Data Lakes Didn't Fail. We Just Keep Blaming the Wrong Thing.

Written by Matti Karell

30 Years of Data Platforms, 30 Years of Blaming the Wrong Thing - and Why the AI Era Finally Changes the Equation

Every few years, the data industry finds a new scapegoat. The warehouse was too rigid. ETL tools were too slow. The data lake was too messy. Code-first was too fragile. Now AI hallucinates. But the technology was never the real problem - we just keep skipping the fundamentals and blaming the tools when the outcomes disappoint.

I've spent three decades working at the intersection of data, analytics, and business. From roles at Cognos/IBM and SAP through Salesforce's cloud revolution, to now leading Agile Data Engine's journey across the Nordics and EMEA - I've had a front-row seat to every major data platform shift.
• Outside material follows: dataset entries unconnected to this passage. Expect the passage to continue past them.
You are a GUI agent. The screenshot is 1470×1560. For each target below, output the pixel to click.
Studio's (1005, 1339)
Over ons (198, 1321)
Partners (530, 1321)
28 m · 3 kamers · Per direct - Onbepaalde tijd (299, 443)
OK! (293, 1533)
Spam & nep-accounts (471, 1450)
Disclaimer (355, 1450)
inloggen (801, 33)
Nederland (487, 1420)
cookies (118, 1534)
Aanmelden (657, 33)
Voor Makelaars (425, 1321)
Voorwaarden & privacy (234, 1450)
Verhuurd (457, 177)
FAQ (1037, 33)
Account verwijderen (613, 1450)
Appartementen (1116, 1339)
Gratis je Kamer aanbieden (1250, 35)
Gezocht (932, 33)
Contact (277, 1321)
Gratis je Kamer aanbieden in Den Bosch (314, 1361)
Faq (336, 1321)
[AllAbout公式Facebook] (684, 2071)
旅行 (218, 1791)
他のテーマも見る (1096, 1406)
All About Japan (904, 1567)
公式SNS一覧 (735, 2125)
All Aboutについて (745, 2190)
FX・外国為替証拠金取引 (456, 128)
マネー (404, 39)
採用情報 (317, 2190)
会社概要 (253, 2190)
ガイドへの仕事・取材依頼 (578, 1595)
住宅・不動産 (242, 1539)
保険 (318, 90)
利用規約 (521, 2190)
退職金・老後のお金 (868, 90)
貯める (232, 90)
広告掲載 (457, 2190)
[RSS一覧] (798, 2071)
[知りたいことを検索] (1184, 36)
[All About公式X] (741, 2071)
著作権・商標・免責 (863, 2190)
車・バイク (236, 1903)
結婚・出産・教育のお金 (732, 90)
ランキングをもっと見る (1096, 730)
The terminology changes. Data mesh, data fabric, lakehouse, AI-first - every cycle brings a new concept that promises to solve what the last one couldn't. But when I sit across the table from a data leader, the underlying challenges are remarkably familiar. The technology isn't the problem. Skipping the fundamentals is.

ADE pic 1

The 1990s–2000s: When Discipline Was Built In

The modern data platform story begins with Bill Inmon and Ralph Kimball, who laid the foundations that still shape data architecture today. Inmon championed a top-down, normalized enterprise data warehouse. Kimball took the opposite path: start with star-schema data marts, integrate through conformed dimensions. I lived through this debate in real-time - larger Nordic enterprises gravitated toward Inmon's rigor; mid-market organizations preferred Kimball's speed.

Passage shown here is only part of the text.